Two weeks later I was moved to a facility for physical therapy; the goal was to restore the nerve that travels from the side of my left calf to my ankle. The exercises and electrical stimulation sort of worked,; just a little. Nonetheless, my balance restored with the help of a leg brace, the insurance company determined that I was too ambulatory to require the medical ministrations, bed and meals provided by the good folks of Meager Estates; Your Interest Is Our Top Priority. Thus, I am now convalescing in an assisted care place, a log cabin in the woods of western New England where people who are mainly very old go to smoke cigarettes on the porch and eat a lot of red meat and potatoes before the hearse comes to carry away their mortal shroud once finally, indisputably shorn of all vitality.
Not all the folks here at Terminal Meadows; Nestled in a Tranquil Setting, are elderly. I’m not. The Other Steve, the World’s Greatest Authority, is not. He just yammers on about any topic that floats through his cratered consciousness to grab his focus for a few seconds before he fritters into a confusion of random words on subjects ranging from the sex lives of mollusks to The Truth About the Kennedy Assassinations. But, everybody else is old is except one other guy. He is the real and most intriguing subject of this little literary explateration. He is Strange David.
Strange David is deaf, mute and schizophrenic. So, of course, he is unable to really participate in conversation nor relate to others the messages spoken by the silent voices beamed into his skull by unnamable phantoms hiding in moonbeams and cracks in the pavement. His continence is typically stone like. Even in repose, his brow remains unflinchingly furrowed and the corners of his crusty lips static, as though they were carved into a grimace. He is trapped behind a visage that only expresses bewildered horror.
Strange David sleeps fully clothed and in a fetal position on the floor by his bedroom door. He keeps the light on and his eyes open through the dark hours. He rises at dawn for the first of his dozen cups of coffee. His primary mode of communication is nodding his head. One can, however, reliably get a reaction from him by coming around a corner or walking up from behind into range of his innate proximity sensor. That range is about two feet and his response to the sudden alert is to leap from his toes as though they were spring loaded. Strange David can reach a height of about twelve inches straight up when he’s good and startled.

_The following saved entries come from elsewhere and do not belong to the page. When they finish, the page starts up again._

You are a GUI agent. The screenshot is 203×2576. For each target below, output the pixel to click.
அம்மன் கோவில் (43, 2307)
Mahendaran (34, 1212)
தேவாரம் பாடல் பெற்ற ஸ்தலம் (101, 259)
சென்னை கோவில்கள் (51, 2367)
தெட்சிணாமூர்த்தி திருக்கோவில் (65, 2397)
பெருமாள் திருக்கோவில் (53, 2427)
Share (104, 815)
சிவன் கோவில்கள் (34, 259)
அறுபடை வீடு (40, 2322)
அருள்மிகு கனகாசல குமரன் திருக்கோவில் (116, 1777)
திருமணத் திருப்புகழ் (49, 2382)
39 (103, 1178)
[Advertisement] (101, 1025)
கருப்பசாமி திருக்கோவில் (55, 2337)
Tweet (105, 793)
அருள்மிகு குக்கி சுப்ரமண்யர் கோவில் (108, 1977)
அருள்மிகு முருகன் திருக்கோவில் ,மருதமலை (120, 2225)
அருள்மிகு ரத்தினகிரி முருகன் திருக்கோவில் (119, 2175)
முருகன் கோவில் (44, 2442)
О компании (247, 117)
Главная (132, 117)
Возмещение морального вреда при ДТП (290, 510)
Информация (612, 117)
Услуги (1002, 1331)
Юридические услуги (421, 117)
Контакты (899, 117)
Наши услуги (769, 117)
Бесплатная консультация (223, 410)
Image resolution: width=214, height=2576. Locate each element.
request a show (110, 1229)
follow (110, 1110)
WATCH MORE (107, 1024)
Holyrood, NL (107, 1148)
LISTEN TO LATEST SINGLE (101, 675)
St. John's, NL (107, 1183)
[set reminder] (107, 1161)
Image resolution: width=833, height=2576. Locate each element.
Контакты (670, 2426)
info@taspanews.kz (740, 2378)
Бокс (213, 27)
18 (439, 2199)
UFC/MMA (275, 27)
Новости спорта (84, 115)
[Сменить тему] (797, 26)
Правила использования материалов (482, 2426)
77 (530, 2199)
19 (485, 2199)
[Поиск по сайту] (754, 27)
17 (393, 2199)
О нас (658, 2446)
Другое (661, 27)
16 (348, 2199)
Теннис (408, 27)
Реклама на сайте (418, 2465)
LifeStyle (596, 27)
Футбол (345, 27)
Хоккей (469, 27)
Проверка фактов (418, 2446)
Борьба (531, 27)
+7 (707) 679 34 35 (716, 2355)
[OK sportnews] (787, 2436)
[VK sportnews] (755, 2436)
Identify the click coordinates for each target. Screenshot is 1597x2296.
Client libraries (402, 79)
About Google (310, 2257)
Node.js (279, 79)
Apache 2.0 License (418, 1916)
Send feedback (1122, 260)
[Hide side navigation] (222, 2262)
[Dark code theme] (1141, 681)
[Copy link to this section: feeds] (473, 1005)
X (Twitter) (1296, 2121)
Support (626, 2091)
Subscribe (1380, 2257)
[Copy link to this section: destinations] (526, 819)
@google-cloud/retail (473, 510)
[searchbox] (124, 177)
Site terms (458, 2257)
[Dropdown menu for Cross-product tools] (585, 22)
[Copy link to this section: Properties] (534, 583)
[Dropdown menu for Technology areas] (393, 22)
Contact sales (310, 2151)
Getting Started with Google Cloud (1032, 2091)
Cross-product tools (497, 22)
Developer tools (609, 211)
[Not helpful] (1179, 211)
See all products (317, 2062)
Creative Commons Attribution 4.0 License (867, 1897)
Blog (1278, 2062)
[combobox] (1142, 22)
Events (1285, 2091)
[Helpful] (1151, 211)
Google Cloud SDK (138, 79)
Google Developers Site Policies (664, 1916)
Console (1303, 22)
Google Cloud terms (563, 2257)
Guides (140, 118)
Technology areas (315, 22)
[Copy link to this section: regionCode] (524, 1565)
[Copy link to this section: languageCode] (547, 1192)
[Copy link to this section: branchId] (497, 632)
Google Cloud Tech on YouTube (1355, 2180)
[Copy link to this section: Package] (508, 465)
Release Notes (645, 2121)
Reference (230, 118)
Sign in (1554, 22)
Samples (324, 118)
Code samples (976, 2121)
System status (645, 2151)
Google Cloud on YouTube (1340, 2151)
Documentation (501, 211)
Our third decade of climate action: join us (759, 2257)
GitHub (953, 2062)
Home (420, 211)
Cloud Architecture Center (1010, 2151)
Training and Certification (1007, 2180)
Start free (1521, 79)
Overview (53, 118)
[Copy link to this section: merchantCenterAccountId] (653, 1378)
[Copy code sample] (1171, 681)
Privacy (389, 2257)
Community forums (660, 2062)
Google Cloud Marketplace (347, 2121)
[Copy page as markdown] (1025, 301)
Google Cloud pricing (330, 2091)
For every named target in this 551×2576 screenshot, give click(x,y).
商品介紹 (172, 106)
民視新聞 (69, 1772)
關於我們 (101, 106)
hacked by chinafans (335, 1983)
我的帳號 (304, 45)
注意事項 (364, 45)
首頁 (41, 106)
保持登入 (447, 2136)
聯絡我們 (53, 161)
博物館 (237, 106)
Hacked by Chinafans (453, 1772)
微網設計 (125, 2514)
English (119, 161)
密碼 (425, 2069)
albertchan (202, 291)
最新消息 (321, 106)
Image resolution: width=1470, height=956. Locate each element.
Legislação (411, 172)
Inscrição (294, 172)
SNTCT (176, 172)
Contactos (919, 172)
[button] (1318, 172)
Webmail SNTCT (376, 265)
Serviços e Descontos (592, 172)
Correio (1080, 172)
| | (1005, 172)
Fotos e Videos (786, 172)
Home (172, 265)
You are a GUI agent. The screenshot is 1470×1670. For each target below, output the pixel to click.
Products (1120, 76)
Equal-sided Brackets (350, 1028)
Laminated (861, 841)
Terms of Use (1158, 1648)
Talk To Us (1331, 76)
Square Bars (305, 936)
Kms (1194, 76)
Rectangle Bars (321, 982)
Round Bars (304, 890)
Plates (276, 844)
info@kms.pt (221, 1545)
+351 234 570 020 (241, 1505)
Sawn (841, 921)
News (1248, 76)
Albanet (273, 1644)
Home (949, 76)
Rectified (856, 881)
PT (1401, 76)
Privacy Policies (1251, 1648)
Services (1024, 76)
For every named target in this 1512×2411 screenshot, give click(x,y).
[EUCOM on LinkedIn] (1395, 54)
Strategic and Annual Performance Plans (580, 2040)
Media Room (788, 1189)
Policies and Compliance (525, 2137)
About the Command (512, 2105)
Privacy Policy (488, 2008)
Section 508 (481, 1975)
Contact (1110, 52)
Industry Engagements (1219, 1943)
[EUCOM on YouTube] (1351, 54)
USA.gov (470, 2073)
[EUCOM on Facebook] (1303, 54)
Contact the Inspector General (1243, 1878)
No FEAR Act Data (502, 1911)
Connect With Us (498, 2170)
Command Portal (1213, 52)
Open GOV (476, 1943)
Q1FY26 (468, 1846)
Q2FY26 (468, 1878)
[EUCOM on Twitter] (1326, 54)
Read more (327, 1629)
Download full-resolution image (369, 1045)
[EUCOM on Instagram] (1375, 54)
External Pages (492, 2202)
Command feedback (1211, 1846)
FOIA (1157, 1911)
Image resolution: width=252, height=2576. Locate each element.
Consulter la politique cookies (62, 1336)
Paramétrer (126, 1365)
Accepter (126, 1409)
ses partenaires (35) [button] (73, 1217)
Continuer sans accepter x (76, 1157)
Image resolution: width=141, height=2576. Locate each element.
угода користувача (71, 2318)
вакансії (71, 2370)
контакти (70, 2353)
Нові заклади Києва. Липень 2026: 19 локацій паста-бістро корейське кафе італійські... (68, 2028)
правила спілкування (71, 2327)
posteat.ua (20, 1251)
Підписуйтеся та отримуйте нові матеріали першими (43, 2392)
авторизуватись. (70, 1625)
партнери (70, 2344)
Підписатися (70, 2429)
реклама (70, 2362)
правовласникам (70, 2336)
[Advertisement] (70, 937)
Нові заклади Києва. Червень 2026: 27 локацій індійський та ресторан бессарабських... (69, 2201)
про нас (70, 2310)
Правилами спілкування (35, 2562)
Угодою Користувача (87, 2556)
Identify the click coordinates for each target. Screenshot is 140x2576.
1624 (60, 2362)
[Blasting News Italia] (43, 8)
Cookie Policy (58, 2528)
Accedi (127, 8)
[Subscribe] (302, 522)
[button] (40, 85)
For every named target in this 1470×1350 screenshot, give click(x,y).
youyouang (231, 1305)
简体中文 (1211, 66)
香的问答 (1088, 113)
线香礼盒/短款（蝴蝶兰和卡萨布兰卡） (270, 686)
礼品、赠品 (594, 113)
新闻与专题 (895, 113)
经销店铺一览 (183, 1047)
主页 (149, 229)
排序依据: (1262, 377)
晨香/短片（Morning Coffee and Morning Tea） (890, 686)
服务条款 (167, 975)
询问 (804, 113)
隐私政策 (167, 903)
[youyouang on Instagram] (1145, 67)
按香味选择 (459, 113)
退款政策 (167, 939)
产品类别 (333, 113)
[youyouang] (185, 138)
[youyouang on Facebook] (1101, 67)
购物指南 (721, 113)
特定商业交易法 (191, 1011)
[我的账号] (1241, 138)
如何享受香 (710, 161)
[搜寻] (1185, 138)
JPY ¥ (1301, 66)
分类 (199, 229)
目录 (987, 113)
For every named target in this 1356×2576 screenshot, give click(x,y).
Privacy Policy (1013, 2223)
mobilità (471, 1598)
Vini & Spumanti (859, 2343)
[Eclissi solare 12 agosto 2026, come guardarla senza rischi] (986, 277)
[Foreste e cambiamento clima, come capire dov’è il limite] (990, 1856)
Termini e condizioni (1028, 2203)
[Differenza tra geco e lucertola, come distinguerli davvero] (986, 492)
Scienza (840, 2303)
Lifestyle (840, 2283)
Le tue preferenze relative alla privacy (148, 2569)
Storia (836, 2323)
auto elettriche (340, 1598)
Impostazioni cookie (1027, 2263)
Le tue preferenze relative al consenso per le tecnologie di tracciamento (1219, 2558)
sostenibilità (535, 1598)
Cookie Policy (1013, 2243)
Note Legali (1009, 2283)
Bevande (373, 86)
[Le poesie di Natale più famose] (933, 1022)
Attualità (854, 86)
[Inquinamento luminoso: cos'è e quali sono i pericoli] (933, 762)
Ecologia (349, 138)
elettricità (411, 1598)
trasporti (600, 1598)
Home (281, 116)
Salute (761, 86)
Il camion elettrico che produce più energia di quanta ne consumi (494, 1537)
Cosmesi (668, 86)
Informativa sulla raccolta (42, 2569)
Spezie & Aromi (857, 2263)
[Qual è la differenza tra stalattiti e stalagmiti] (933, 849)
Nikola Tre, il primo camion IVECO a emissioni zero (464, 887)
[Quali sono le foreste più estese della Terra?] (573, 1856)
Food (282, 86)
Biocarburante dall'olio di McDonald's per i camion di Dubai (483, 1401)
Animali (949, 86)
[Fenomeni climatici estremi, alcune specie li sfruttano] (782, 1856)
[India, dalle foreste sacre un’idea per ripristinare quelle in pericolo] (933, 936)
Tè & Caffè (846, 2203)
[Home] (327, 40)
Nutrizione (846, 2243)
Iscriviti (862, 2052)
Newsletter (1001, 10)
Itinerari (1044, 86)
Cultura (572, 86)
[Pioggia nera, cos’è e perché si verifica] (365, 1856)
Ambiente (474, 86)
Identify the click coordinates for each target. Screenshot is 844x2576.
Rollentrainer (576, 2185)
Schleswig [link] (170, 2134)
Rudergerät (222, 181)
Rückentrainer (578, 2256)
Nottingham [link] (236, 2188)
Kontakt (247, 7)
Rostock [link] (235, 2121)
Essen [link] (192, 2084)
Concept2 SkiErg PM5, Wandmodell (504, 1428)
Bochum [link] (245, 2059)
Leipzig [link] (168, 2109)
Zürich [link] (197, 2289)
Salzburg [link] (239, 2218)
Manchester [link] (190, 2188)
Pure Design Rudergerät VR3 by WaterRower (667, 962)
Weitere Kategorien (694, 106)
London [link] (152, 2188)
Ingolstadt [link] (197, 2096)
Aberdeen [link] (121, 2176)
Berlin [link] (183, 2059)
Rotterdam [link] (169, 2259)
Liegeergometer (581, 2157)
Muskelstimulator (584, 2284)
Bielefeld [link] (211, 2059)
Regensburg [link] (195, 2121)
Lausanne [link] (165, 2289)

Yet, he never blinks. He never smiles. Well, he almost never smiles. Over the course of my first two weeks in his company, I only once saw him look me in the eye and then flash a wisp of a smile as transient as a single beat in a racing heart. We were eating breakfast across from each other at the common table. As usual each morning at 8:10AM, Strange David stared into his big bowl of Cheerios® as he swiftly slurped overburdened spoonfuls of milk, plenty of sugar, and bleached and artificially colored, pre-masticated, compressed gruel into his resolutely frowning maw.
Then, for no obvious reason, he looked up at me, milk dripping over his chin. He flashed that brief, thin smile before it disappeared. It was like watching a glistening, soft seeming pebble stolen from sight by a black wave’s exhausted crest. Strange David instantly bowed his head again to gaze unblinking into, perhaps through, the white puddle and bobbing bits of kid’s cereal beneath the soggy, grizzled vanishing point of his jaw. He held his big spoon clenched still and upright in his fist as though a weapon or a torch light.
Thus, normal programming on the Strange David channel resumed and remains uninterrupted. The smile proved to be a one-off, like a never repeated deep space message from a sentient race living in the empty, cold gloom around the dying ember of a very distant star. The meaning of the message can never be decoded nor even inferred. Some things must remain mysteries. Some things may only happen once.